Today the former town of Elkmont, TN in the heart of the Great Smoky Mountains National Park is a magnet for lovers of the synchronous firefly display.
But in the early 1930s nature’s display was being outshone by political sparks flying in all directions. The previously bucolic summer haven for the socially prominent and wealthy members of Knoxville, Maryville, and Chattanooga was about to be changed beyond recognition, and tempers were high. There were two sides on the issue–one wished for a national park and one wanted the area to be preserved as a national forest. Colonel David C. Chapman was the driving force behind the national park; he wanted roads and facilities erected so all Americans could enjoy the area. He also believed the visitors would bring in money for local businesses.
James Wright, a Knoxville lawyer and owner of a cottage in Elkmont, led the opposition. A dedicated conservationist, Wright believed the area would be contaminated by hoards of crowds. He thought the area would be best protected if classified as a national forest.
In the end, the national park idea won out. Colonel W. B. Townsend had years earlier purchased 75,000 to 80,000 acres in the surrounding area in order to create the Little River Lumber Company. Now, by agreeing to sell 76,500 mountain acres to the state, which would then be transferred to the Federal Government, he became the linchpin in creating the new park. He agreed to give up his lumbering empire. The town was facing its demise, for the public was not allowed to reside in national parks. Logging operations were stopped and the government began to buy the homeowners’ property.

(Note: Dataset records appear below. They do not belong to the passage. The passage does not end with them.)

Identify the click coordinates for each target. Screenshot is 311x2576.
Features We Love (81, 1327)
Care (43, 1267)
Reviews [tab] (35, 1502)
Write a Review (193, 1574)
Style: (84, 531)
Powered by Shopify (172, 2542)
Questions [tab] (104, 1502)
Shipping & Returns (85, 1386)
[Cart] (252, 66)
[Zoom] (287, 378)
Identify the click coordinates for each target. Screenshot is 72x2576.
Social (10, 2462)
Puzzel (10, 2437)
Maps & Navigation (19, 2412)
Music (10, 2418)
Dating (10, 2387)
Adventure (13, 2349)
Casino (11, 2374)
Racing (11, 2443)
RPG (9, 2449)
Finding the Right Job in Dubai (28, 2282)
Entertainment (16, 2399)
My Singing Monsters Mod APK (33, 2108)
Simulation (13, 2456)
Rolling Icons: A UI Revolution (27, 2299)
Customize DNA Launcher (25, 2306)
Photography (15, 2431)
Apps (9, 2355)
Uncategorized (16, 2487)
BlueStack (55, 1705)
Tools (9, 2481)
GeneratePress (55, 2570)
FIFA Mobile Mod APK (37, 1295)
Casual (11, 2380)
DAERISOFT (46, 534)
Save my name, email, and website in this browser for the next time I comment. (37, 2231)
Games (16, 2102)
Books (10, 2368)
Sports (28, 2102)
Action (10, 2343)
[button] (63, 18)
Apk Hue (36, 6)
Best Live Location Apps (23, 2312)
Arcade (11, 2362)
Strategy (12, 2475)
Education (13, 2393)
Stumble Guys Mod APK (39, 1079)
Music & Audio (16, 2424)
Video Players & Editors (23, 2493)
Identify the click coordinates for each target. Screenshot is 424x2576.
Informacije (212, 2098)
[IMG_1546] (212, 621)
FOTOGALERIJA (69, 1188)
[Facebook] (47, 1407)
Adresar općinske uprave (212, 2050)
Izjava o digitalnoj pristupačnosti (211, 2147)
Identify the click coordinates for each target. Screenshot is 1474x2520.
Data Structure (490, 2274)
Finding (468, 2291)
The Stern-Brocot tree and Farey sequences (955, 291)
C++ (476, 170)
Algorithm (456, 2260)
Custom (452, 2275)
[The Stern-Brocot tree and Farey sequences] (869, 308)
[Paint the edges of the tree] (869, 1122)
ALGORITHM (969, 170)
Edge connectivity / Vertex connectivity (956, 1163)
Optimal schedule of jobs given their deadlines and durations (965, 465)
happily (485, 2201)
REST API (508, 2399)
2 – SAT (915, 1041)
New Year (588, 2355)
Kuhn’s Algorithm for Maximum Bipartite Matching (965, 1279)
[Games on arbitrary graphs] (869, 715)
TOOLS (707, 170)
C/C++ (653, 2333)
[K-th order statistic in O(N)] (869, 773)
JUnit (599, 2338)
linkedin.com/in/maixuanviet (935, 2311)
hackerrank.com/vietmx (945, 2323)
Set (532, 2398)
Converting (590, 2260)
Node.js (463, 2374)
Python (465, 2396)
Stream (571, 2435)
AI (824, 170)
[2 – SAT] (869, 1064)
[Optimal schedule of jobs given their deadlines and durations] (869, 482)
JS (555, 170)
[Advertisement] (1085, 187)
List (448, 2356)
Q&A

Great opposition arose from the residents and members of the Appalachian Club, a well established local sportsmen’s group. They hired James Wright to defend their rights in court. Neither side would back down and no compromise was in sight. The State Park Commission was faced with two conclusions: either exclude the area in question from the proposed park or acquire the lands through purchase at the discretion of the owners, and at their stated price. The National Park Service would not agree to the exclusion, and the Commission did not have the funds to pay the owners’ set prices.
The Commission and the Secretary of the Interior finally found a solution by devising a plan whereby the landowners would be offered long-term leases to live on the property, which would be purchased by the government at reduced rates. Upon grudging Congressional consent, the plan went into effect.
The Great Smoky Mountains National Park became a reality in 1934, and the residents of Elkmont remained in their homes now owned by the Government.